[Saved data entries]
==============================

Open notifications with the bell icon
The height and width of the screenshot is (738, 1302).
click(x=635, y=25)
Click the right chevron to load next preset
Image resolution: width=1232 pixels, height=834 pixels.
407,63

==============================

▸ Exercise aim:
Please transcribe all of the records, keeping every line exactly as it is.

▸ Reply to the task:
Open notifications with the bell icon
The height and width of the screenshot is (738, 1302).
click(x=635, y=25)
Click the right chevron to load next preset
Image resolution: width=1232 pixels, height=834 pixels.
407,63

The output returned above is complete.